[Gluster-devel] Query regards to heal xattr heal in dht

Fri Sep 16 12:54:47 UTC 2016

Hi,

I think we should divide the problem into two parts.

  1) User Extended attribute is not correctly showing by getxattr on mount
point.
  2) healing user xattr on brick those were down at the time of run
setxattr.

To print the correct extended attribute on mount point i think quorum
approach is good.I think it is sufficient to consider as a source nodes if
more than half of nodes have same user xattr value.
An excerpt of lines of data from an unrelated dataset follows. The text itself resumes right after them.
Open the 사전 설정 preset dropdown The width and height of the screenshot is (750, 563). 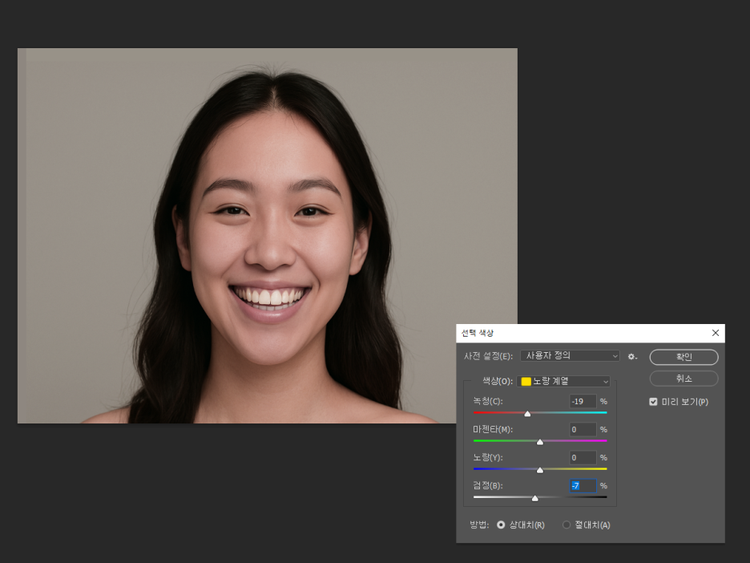569,356
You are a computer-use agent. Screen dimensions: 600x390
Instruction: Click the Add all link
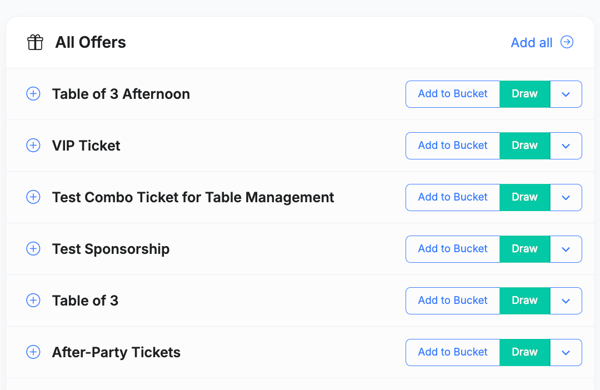pos(532,42)
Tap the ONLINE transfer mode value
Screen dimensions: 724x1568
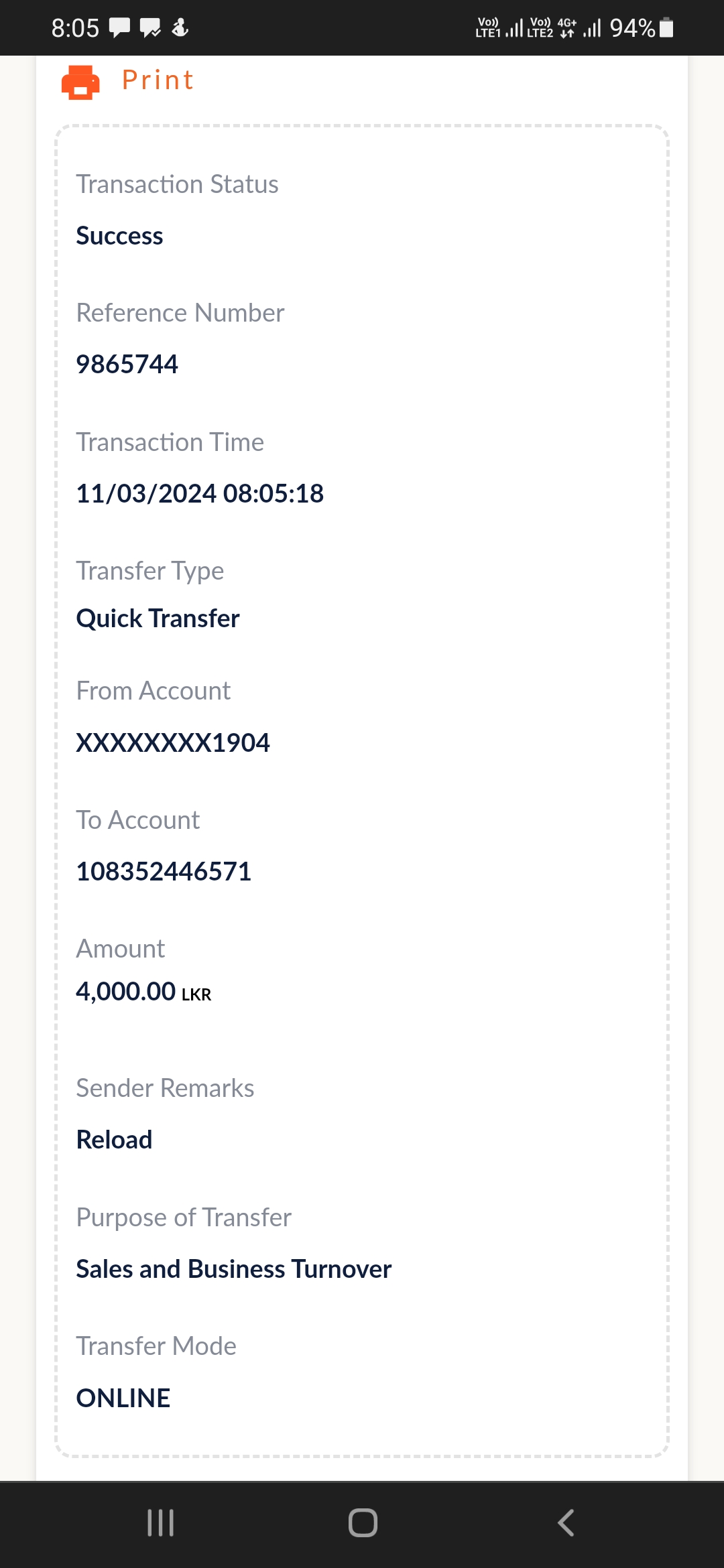point(123,1398)
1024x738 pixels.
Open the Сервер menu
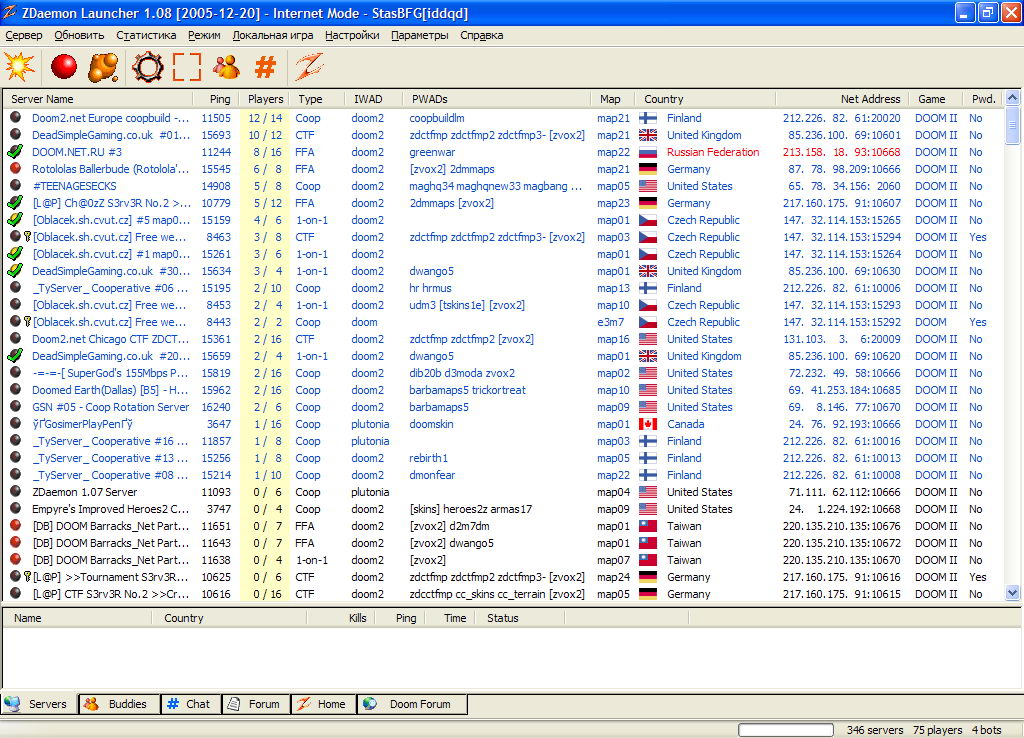(24, 35)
How we can find correct value?

1) For every volume specific to user xattr key/value pair we can calculate
hash value and store hash value in dict for key as volume-instance.
2) Find out the volumes from dict those have same hash value and return
xattr to the application.

The volumes those have same hash value we can consider as a source and
others are sink.From latest patch(http://review.gluster.org/#/c/15468/) i
am not deleting any xattr, it will replace the existing user xattr on
volume in case if the same does exist otherwise it will create new xattr.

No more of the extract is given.